The Public Disclosure Commission enforces the campaign disclosure provisions and contribution limits found in RCW 42.17A and Title 390 WAC. This interpretative statement is intended to help candidates determine the permissible disposal of surplus campaign funds that are unspent after an election.   


A candidate must use campaign contributions for purposes directly related to the campaign.  Any expenditure of campaign funds not directly related to the campaign is considered a personal use, and prohibited outside of several enumerated exceptions. [1] Once the campaign has concluded and all campaign related expenses have been paid, the remaining funds become surplus funds and may be used for several specific non-campaign related purposes, including:

  • Non-reimbursed public office related expenses.
  • Refunds to contributors.  
  • Payments to the candidate for lost earnings due to campaigning.
  • Transfers without limit to a bona fide political party or caucus political committee (but no direct transfers to another candidate, political committee, continuing political committee, or incidental committee).
  • Donations to a charitable organization registered in accordance with state law.
  • Deposits into the state's general fund, the oral history, state library, and archives account, or the legislative international trade account.
  • Transfers to a future campaign account for the same office (or different office subject to permission from the contributors). [2]
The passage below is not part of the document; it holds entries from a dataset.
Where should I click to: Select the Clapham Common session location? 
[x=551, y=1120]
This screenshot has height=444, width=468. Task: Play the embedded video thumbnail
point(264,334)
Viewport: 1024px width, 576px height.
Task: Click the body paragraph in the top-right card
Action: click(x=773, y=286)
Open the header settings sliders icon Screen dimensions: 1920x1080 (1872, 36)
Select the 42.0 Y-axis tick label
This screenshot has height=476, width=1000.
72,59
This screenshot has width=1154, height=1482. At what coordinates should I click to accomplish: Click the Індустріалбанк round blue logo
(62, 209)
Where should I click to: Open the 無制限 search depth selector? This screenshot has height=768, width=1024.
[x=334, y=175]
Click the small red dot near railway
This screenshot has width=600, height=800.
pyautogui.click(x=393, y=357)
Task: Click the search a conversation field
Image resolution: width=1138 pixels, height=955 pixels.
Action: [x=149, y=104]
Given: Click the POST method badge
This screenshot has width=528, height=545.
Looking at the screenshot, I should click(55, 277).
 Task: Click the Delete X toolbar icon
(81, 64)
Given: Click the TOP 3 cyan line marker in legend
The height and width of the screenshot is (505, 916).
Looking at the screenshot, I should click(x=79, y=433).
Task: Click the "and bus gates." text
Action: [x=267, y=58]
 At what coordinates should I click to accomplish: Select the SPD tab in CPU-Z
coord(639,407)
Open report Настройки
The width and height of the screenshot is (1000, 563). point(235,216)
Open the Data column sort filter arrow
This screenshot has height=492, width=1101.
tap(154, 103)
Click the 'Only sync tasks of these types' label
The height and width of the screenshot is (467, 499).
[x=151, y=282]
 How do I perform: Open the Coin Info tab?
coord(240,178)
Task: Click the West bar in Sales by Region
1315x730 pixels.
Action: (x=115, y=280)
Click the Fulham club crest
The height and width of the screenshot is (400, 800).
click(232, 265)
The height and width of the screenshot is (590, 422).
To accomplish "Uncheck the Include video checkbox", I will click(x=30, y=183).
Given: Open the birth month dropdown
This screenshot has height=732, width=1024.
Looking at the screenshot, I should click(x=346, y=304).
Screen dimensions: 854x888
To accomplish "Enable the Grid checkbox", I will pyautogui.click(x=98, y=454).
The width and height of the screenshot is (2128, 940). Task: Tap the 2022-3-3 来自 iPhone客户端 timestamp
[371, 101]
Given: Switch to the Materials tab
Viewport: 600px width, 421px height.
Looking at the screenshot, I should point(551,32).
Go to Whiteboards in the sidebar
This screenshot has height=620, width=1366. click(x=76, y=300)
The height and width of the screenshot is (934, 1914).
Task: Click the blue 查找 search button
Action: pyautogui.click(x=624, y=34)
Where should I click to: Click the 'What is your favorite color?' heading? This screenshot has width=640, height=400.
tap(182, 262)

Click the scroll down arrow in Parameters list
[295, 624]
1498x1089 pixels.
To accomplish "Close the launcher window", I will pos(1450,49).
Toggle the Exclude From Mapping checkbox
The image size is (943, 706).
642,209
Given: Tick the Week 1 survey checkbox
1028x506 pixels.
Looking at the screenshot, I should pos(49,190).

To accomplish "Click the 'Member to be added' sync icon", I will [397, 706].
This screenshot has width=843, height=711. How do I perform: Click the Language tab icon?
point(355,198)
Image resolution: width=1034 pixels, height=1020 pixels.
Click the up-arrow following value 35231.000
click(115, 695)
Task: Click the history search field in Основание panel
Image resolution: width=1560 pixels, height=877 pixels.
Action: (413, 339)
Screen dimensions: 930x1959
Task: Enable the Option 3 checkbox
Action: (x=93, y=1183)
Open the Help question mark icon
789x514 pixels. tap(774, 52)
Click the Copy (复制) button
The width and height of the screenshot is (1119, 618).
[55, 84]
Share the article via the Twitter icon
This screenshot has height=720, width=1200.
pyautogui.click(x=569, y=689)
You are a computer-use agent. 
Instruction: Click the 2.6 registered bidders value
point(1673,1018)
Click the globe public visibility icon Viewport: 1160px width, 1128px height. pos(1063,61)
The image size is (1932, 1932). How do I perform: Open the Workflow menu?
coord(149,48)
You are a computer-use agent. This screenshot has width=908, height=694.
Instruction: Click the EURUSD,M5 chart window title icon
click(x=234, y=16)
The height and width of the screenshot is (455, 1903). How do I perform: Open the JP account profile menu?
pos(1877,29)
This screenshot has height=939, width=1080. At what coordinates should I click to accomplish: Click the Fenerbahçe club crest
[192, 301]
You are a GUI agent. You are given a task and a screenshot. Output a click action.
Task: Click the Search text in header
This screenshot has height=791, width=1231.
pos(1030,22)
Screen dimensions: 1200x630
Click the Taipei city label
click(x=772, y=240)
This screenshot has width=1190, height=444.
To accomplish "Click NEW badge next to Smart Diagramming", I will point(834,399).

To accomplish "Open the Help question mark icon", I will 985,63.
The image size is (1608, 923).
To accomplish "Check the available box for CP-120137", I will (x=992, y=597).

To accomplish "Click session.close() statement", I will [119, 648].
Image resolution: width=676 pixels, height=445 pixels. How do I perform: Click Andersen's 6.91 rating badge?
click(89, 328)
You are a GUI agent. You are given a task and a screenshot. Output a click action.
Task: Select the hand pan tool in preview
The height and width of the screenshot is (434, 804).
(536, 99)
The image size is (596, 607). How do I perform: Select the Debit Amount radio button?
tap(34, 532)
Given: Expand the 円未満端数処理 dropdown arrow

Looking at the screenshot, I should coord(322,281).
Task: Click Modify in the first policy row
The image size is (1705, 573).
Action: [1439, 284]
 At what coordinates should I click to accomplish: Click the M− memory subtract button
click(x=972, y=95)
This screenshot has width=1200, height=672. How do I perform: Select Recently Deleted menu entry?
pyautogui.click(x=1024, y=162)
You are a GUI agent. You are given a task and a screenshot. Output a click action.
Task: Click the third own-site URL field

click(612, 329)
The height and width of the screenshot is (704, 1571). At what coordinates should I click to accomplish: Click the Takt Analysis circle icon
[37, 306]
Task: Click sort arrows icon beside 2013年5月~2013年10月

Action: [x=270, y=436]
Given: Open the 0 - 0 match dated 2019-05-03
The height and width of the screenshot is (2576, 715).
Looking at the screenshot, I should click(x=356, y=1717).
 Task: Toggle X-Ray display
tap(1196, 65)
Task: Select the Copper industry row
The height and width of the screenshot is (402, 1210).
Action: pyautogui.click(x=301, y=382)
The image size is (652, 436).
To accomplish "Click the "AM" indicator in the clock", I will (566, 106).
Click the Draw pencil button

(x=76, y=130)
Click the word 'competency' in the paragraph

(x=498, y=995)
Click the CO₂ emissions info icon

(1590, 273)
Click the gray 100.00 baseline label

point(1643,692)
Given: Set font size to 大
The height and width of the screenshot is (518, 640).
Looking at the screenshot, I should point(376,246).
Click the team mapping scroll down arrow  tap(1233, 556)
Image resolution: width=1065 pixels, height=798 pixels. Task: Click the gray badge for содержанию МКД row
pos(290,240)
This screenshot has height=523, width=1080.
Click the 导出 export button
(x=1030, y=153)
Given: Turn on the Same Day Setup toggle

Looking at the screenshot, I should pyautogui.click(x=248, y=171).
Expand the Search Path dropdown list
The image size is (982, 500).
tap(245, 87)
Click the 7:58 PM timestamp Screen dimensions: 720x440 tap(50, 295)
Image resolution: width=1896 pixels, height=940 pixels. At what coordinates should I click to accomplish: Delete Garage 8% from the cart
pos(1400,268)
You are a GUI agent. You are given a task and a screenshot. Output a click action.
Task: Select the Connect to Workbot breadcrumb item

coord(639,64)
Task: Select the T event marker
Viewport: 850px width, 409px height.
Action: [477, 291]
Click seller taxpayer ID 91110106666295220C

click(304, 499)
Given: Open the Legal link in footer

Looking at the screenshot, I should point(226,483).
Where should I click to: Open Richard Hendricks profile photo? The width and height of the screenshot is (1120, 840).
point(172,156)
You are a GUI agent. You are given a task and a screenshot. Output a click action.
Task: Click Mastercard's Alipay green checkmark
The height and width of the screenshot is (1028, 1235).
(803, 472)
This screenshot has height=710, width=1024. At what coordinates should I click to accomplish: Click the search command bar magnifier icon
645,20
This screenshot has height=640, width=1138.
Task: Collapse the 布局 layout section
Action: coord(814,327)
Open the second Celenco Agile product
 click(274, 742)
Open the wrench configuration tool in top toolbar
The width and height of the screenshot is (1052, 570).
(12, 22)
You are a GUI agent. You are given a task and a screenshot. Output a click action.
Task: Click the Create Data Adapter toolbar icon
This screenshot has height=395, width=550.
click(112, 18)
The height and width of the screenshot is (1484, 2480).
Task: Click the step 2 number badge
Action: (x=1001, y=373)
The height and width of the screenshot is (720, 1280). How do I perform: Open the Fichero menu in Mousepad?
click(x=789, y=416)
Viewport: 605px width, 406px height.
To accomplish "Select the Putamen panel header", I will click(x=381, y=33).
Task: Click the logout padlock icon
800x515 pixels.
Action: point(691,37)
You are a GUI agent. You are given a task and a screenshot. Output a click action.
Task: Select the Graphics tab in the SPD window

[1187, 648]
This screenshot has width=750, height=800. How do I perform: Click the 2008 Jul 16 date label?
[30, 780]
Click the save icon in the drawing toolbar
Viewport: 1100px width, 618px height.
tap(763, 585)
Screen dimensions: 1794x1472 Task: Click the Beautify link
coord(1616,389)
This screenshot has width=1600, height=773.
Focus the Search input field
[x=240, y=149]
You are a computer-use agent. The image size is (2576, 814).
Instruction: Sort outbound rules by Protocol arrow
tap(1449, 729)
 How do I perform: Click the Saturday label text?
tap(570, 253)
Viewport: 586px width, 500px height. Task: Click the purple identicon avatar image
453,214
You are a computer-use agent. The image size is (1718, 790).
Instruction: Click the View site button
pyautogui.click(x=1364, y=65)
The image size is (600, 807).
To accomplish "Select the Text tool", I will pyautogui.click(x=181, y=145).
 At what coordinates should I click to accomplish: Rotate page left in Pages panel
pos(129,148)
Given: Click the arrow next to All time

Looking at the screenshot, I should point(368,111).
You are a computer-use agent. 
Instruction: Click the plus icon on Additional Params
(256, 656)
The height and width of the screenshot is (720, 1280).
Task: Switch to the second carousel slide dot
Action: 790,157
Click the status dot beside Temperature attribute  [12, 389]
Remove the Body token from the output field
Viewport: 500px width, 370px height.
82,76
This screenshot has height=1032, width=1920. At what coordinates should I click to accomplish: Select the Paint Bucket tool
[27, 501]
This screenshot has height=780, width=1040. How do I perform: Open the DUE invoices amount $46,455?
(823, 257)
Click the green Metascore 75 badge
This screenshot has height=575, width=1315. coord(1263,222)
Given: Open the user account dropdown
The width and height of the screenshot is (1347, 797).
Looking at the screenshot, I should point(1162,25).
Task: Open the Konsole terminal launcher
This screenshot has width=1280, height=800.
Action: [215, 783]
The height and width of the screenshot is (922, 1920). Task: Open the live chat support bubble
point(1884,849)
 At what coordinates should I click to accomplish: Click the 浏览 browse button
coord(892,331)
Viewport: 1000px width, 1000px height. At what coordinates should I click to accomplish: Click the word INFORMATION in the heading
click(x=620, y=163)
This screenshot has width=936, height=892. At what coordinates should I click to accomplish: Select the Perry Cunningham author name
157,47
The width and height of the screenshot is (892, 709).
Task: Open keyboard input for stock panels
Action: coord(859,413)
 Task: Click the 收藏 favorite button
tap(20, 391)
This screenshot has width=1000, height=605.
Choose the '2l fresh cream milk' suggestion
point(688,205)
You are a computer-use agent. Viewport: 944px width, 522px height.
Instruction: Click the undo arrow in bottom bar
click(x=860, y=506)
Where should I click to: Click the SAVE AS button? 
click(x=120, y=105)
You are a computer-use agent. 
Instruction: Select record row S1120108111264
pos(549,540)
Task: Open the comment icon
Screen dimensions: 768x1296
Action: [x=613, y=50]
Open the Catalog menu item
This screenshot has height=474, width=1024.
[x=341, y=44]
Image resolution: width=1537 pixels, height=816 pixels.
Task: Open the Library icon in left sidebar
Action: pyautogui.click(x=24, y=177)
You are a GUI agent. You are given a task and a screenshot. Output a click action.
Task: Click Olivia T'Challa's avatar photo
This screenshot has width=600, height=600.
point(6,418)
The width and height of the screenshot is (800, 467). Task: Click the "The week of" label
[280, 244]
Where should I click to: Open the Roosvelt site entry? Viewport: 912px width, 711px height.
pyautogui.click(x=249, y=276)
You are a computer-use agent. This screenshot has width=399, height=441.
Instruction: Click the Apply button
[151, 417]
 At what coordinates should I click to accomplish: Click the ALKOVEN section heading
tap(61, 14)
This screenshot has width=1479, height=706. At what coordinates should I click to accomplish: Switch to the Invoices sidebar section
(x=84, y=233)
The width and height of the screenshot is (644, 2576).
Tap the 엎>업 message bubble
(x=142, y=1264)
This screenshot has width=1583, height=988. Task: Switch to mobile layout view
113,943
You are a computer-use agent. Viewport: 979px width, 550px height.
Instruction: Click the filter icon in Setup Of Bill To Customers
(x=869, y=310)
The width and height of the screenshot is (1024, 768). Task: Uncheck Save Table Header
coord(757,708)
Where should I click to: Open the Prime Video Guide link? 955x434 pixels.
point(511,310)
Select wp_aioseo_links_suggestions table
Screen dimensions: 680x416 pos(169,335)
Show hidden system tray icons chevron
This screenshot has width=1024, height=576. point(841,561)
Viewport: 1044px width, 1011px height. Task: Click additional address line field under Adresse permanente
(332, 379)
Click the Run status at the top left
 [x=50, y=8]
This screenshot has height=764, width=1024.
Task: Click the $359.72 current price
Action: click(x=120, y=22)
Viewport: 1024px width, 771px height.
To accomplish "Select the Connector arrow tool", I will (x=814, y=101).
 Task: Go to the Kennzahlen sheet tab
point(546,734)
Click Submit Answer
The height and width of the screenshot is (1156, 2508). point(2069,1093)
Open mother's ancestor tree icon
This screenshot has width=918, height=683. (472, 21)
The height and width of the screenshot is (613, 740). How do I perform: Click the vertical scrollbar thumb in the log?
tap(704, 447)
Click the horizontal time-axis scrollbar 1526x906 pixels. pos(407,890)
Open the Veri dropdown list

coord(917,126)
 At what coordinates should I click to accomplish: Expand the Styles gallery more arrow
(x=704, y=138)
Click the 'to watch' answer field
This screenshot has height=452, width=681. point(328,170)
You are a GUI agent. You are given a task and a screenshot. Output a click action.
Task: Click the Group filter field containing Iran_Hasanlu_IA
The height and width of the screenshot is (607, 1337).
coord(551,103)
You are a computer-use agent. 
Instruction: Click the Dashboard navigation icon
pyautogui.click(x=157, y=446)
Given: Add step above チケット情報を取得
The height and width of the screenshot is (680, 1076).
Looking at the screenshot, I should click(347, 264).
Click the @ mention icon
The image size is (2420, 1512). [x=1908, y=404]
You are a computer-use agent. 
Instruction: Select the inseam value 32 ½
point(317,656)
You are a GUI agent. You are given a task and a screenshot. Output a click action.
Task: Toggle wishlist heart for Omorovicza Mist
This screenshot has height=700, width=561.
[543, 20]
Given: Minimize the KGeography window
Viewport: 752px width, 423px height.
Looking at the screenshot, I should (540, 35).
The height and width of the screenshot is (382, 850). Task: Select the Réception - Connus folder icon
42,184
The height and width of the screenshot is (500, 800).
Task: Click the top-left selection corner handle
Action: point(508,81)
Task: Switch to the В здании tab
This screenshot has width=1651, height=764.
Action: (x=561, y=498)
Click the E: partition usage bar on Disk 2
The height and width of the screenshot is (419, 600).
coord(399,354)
The restriction on permissible uses of surplus funds is important to ensure candidate campaign contributions are not raised and spent for personal benefit or other purposes incompatible with the purpose of the campaign finance laws.

[1] See RCW 42.17A.445

[2] RCW 42.17A.430


Interpretation: Designation and Separation of Surplus Funds

Surplus funds are limited to “the balance of contributions that remain in the possession or control of [a] committee or candidate subsequent to the election for which the contributions were received, and that are in excess of the amount necessary to pay remaining debts or expenses incurred by the committee or candidate with respect to that election.” [3]    This definition includes two main criteria for the designation of surplus funds.  First, a candidate may not designate contributions from a campaign as surplus funds until the election has ended. [4]  Second, surplus funds are limited to the amount of remaining contributions left over from the campaign after funds for all outstanding debt and expenses have been allocated.  A candidate may not directly solicit or receive contributions as surplus.    After an election has ended and all debts and expenses have been paid, a candidate may not use any subsequent contributions received for that election as surplus.  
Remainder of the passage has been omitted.